[Data provided — start]

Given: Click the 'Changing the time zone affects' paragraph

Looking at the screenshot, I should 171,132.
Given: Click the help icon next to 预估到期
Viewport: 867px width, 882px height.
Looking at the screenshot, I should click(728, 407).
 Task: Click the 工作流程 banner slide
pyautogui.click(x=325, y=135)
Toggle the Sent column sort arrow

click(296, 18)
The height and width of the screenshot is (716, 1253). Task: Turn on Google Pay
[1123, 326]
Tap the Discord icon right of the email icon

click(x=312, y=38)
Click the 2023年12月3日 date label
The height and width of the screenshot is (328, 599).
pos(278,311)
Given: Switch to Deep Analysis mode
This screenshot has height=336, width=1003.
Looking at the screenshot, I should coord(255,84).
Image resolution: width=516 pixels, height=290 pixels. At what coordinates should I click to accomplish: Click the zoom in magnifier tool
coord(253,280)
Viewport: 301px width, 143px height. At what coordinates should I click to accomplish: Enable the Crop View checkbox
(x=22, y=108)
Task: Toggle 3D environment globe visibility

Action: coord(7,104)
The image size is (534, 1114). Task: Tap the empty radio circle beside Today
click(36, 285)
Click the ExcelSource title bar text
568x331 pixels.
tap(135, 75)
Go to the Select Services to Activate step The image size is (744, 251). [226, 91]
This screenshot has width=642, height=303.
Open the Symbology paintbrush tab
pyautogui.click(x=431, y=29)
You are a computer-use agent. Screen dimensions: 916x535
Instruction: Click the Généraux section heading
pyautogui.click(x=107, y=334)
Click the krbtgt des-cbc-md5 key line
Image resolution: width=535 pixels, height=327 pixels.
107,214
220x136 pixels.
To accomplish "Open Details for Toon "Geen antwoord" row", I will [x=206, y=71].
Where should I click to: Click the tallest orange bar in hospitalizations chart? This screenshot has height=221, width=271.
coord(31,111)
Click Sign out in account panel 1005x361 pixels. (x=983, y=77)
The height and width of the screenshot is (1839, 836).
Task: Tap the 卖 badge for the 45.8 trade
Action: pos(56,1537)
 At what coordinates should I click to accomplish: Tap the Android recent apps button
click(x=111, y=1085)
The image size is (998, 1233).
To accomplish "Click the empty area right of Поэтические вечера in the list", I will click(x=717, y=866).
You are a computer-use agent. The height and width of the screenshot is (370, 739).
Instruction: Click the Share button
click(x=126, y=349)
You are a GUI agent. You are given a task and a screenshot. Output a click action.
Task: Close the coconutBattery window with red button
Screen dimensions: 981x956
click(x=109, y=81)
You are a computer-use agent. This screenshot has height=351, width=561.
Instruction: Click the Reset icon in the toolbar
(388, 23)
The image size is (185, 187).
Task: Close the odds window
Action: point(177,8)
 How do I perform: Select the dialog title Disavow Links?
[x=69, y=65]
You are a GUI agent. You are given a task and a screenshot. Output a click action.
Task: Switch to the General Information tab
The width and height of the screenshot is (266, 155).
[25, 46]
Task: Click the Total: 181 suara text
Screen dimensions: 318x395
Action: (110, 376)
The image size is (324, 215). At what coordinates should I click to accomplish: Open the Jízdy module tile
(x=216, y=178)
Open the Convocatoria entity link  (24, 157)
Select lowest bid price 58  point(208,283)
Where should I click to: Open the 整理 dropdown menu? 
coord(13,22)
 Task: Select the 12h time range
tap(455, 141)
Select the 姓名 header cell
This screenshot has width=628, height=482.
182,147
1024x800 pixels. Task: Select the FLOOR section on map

[Data provided — finish]

Each line holding "computer" in the records should be copied out.

Answer for this exercise:
You are a computer-use agent. Screen dimensions: 916x535
You are a computer-use agent. The height and width of the screenshot is (370, 739).
You are a computer-use agent. This screenshot has height=351, width=561.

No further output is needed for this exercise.